So ... looks like I'll be the first Wink

This tip is for those interested in sound programming. The Oasys AL-1 and HD-1 engines both support Retriggerable envelopes ... a very cool and useful feature. Normally an envelope starts running when you hit a key (or a MIDI note command is received) and then can't be restarted from the attack phase without a new key/note trigger.

When you're on any of the EG pages in program mode you'll see a field on the left hand side of the envelope graphic called "EG Reset". From the menu to the right of that field you can select what will cause the EG reset to occur ... including the EG itself, no less !

This is most useful in the AL-1 where you have the step sequencers. Resetting a program's envelopes using an LFO or the step sequencer itself will create the effect of hearing individually played notes even though you only played the key once. All the fun of something like a Dave Smith Evolver Smile

In the HD-1, there is still fun to be had even if Step Sequencers are not available in that engine Smile For example each step of a wavesequence is able to generate two AMS values ... these two guys might be used to control pitch and reset the EG(s) on each step. That's a very cool function of the new implementation of wavesequencing.
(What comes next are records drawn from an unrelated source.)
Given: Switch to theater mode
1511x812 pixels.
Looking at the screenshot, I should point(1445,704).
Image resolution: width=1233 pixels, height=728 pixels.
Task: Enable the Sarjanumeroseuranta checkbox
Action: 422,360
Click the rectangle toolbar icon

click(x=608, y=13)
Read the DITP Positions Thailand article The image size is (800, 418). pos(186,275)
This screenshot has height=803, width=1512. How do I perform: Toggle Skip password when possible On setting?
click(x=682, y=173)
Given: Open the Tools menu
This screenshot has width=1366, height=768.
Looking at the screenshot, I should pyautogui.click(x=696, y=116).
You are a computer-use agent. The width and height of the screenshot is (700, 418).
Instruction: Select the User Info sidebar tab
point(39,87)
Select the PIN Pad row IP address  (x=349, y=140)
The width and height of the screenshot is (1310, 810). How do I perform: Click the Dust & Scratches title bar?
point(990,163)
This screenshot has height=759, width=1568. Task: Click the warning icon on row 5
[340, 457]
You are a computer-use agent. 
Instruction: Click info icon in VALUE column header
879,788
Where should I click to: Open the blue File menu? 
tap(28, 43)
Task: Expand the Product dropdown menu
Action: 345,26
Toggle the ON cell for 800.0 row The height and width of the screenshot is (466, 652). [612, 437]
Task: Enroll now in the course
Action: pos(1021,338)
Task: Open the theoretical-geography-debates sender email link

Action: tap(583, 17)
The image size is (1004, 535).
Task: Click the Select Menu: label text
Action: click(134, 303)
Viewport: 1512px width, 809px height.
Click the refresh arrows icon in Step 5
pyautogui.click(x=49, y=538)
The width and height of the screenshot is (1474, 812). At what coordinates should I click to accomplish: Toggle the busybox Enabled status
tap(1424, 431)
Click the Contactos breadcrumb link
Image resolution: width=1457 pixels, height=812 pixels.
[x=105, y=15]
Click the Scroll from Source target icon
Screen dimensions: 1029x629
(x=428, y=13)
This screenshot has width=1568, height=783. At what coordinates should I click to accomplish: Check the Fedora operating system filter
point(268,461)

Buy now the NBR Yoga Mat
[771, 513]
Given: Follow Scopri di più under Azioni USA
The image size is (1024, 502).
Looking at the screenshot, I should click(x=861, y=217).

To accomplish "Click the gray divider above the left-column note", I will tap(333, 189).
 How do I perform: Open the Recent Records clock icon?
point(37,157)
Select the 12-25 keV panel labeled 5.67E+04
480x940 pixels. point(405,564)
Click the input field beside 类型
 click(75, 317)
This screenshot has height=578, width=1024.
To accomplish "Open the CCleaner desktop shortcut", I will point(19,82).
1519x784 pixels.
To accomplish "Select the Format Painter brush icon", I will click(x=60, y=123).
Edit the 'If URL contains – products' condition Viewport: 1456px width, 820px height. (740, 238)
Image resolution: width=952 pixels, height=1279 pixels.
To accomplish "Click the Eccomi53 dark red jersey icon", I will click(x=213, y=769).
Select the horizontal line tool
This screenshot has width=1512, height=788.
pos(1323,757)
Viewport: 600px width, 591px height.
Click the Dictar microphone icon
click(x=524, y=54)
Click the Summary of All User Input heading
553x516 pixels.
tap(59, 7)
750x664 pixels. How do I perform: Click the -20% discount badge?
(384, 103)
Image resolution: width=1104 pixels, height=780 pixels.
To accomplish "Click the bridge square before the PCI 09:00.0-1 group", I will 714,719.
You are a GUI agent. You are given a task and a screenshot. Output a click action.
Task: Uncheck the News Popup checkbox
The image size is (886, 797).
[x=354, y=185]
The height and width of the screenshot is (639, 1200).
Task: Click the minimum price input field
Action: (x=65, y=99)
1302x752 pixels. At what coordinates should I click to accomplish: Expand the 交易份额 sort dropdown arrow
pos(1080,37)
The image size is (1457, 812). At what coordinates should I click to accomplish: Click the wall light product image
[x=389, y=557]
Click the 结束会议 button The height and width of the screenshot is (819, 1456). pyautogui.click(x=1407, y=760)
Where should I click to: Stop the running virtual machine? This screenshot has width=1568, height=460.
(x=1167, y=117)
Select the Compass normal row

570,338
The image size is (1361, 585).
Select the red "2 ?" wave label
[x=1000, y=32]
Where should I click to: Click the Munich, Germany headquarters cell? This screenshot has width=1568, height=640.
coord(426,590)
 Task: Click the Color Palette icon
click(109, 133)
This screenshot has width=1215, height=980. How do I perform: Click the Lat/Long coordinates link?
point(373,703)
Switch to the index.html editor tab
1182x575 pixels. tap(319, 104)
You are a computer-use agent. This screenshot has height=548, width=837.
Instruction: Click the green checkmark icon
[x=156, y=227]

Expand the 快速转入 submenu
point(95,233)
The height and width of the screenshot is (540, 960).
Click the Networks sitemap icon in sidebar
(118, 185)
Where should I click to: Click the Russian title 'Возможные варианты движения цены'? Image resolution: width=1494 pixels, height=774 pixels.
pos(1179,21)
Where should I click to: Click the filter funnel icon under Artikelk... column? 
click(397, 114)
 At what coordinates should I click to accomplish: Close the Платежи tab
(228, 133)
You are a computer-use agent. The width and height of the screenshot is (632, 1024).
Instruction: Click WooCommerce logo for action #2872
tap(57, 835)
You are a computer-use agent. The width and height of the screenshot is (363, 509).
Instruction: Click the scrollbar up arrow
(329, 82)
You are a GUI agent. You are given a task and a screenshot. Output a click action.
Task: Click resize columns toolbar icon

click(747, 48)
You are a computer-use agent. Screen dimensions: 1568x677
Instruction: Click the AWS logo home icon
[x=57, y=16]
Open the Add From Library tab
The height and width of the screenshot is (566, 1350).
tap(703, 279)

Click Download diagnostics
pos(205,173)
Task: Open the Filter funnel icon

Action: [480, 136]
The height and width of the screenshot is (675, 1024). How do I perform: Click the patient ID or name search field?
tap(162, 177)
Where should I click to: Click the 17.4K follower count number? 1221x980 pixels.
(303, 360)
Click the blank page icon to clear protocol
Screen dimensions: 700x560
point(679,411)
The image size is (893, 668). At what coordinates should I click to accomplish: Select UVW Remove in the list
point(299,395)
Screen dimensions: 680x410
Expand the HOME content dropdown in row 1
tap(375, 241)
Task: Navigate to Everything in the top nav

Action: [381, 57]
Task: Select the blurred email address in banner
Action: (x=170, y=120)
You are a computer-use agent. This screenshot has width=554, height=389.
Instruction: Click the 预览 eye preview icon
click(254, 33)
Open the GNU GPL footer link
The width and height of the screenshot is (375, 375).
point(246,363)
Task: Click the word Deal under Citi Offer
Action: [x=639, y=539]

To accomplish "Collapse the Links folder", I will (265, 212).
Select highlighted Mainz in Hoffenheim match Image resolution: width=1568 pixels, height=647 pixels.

Another more bizarre idea in HD-1 land is to use an EG (such as the Pitch EG) that you're not using, as an extra LFO. Simply set the Pitch EG to reset itself Wink It will then loop.

Use the following parameters for the Pitch EG for example :

Level : Start=0 Attack=-99 Break=+99
Time : Attack=30 Decay=30

Set the EG Reset parameter to Pitch EG and the Threshold to 99.

This creates a key synced LFO whose shape you can change using the Curve parameters and whose speed/symmetry you can control using the Attack and Decay times.

Daz.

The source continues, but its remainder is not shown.